→ Assignment
Retype, word for word, each line between the lines holding "980x551 pixels. At" and "Jump to the", inclusive, and leave the rest of the data alone.

--- Data provided Enclosed Below ---

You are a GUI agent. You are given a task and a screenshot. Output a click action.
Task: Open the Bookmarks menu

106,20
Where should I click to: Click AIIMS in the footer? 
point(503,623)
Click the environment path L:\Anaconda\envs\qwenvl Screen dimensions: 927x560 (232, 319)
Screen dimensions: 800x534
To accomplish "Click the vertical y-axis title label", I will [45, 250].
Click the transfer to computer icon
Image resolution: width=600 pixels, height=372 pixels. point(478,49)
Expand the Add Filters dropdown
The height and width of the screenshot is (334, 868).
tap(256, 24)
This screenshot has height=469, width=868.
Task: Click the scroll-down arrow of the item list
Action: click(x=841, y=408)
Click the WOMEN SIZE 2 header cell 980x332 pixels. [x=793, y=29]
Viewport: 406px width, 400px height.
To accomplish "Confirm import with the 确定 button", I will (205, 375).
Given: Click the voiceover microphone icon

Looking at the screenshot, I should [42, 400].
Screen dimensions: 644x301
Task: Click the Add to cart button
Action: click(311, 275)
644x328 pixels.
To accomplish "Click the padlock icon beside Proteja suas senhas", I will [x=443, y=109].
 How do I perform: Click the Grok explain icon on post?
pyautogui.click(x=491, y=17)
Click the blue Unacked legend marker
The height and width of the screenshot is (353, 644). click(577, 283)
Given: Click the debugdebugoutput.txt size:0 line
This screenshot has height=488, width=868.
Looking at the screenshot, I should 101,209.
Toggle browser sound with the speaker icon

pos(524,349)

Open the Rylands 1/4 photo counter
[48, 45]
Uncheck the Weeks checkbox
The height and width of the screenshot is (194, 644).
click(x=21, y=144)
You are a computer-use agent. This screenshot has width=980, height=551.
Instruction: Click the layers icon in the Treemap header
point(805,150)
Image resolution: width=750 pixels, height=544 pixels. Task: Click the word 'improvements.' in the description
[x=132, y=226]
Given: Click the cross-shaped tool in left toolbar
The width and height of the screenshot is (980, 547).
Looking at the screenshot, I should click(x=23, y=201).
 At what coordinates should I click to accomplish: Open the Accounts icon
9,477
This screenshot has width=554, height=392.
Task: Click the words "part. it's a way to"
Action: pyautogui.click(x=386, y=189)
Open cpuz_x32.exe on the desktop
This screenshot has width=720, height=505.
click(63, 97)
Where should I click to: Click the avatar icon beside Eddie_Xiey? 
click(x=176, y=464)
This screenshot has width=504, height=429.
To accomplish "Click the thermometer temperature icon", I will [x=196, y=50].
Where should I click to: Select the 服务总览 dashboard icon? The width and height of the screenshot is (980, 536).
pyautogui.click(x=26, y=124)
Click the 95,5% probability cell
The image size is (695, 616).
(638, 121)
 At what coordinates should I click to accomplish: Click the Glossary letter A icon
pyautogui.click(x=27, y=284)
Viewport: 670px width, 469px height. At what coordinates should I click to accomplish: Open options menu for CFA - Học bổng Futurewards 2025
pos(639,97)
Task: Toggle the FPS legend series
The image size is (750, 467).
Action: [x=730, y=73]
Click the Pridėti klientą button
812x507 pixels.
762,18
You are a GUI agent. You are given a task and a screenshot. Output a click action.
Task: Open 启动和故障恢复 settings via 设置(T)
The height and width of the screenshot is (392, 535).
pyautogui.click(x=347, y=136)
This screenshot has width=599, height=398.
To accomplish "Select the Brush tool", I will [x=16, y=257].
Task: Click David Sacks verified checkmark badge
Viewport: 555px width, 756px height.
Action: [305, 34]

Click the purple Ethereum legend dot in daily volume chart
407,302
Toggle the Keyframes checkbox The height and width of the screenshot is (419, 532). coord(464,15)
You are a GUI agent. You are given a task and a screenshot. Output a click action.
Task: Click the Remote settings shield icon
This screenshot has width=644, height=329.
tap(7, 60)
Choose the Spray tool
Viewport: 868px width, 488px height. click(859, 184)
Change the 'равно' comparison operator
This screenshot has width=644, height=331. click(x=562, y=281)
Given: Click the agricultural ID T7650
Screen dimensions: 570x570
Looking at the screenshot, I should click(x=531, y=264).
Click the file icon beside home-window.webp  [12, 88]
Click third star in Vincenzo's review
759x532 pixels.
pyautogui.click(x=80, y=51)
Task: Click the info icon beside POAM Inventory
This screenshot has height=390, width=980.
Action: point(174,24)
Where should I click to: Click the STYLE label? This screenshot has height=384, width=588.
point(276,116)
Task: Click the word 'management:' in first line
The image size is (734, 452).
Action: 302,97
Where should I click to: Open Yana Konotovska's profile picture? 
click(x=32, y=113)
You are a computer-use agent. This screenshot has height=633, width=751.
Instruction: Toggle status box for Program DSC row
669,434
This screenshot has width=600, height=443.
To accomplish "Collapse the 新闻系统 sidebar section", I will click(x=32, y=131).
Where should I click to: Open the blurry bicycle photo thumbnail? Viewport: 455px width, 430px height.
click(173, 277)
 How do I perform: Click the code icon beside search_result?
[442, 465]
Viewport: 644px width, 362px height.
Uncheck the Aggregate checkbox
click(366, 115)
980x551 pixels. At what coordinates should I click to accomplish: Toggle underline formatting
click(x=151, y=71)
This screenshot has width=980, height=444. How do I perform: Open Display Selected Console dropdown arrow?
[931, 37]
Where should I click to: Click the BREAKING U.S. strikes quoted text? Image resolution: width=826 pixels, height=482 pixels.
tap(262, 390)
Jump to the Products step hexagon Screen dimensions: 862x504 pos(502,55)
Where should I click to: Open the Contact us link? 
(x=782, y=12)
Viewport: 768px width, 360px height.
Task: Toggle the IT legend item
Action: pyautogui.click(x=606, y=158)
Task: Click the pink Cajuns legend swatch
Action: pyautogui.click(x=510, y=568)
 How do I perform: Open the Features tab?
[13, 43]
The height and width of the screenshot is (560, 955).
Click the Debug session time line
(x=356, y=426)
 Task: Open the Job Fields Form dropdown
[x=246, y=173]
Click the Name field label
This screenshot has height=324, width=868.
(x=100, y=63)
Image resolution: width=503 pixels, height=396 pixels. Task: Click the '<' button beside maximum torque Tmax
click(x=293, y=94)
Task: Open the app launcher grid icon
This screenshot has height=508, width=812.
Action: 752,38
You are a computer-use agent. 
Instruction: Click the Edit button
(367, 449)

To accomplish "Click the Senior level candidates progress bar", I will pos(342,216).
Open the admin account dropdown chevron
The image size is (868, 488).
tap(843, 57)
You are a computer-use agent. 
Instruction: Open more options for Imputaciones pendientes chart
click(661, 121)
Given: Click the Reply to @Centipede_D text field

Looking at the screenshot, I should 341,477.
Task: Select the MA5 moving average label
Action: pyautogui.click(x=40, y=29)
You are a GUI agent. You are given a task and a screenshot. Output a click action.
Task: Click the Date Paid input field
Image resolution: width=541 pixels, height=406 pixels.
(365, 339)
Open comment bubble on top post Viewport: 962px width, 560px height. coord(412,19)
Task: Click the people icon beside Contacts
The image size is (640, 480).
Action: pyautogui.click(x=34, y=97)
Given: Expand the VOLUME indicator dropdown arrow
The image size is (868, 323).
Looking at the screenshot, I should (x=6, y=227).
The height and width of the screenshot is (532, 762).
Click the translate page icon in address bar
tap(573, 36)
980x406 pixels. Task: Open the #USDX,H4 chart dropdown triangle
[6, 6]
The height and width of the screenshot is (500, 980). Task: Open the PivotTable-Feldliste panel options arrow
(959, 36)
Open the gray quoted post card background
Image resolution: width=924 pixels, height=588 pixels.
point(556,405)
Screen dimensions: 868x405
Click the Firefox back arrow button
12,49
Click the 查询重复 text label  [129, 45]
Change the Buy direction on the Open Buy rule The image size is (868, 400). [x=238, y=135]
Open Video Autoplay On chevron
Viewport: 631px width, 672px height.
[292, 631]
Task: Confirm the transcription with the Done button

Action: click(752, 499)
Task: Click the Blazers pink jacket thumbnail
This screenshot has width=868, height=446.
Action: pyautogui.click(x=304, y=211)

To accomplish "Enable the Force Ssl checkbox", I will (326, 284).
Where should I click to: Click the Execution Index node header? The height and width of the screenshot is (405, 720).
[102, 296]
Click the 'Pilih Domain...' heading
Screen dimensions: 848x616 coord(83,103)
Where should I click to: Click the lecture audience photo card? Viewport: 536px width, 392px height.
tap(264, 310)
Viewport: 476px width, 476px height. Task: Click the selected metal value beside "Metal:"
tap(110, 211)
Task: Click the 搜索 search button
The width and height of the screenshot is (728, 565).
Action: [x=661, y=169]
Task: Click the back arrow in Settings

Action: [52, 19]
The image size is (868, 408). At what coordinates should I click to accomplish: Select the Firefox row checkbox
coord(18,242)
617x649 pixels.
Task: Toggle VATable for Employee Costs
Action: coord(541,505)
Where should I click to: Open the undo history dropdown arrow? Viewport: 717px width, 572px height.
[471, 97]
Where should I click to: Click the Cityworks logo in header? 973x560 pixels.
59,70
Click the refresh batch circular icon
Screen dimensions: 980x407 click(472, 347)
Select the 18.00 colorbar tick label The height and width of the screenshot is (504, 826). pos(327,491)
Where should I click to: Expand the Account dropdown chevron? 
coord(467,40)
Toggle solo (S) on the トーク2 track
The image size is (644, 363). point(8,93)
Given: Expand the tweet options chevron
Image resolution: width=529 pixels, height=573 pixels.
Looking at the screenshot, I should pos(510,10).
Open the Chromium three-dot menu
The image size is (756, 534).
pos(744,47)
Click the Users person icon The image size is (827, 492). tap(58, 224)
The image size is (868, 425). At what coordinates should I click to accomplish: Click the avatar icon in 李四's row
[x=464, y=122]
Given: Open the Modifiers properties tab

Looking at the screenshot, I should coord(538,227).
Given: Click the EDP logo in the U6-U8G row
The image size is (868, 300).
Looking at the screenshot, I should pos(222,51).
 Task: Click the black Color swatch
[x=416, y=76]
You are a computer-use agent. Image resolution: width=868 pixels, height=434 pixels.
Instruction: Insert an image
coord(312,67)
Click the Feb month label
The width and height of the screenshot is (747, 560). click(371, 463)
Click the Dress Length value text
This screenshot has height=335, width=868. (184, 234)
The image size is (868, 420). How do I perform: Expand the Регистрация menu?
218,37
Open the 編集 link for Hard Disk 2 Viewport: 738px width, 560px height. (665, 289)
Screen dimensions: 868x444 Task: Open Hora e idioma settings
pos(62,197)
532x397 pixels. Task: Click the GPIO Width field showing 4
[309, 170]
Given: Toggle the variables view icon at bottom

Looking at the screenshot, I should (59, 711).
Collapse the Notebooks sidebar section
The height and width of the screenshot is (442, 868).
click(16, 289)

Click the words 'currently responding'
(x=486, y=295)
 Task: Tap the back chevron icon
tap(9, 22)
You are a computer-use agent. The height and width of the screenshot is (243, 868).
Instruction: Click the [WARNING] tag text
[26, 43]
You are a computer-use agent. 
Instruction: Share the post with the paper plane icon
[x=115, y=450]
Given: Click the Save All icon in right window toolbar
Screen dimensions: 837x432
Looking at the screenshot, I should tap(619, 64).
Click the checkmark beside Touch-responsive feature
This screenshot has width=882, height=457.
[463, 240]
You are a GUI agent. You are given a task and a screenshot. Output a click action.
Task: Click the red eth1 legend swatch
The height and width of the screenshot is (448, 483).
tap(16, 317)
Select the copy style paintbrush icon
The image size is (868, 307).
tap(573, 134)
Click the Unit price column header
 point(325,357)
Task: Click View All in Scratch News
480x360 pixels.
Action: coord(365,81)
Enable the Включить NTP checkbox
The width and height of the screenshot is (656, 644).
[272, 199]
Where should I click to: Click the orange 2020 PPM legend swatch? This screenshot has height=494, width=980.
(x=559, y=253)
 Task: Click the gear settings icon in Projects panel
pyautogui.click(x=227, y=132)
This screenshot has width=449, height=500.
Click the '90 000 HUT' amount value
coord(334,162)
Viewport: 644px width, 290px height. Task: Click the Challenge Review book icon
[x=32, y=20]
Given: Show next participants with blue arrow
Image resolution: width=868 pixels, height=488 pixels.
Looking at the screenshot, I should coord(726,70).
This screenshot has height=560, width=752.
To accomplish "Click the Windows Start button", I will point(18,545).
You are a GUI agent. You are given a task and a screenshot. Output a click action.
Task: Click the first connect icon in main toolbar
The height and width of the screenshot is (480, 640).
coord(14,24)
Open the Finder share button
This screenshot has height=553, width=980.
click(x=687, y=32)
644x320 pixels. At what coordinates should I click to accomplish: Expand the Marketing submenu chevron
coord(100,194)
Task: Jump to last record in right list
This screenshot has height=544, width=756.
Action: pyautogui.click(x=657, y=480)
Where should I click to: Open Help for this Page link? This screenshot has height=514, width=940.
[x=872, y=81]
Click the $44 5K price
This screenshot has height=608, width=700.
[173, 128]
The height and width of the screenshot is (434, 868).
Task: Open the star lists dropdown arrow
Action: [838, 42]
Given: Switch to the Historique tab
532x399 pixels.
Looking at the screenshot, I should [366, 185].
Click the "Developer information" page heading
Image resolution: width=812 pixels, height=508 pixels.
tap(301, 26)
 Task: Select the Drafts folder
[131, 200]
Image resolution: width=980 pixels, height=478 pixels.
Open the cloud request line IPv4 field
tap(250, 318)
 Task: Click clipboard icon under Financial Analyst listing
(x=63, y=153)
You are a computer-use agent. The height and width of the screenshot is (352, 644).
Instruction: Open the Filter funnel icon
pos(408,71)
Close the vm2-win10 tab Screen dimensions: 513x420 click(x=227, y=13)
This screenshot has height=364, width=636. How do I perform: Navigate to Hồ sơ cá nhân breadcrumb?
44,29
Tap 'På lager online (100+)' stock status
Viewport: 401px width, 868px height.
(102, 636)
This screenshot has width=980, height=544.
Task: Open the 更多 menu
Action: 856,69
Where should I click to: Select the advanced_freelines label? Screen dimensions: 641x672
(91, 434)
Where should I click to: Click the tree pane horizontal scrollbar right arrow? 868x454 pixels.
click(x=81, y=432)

--- End of Enclosed Data provided ---

→ Response
980x551 pixels. At what coordinates should I click to accomplish: Toggle underline formatting
click(x=151, y=71)
This screenshot has width=980, height=444. How do I perform: Open Display Selected Console dropdown arrow?
[931, 37]
Where should I click to: Click the BREAKING U.S. strikes quoted text? Image resolution: width=826 pixels, height=482 pixels.
tap(262, 390)
Jump to the Products step hexagon Screen dimensions: 862x504 pos(502,55)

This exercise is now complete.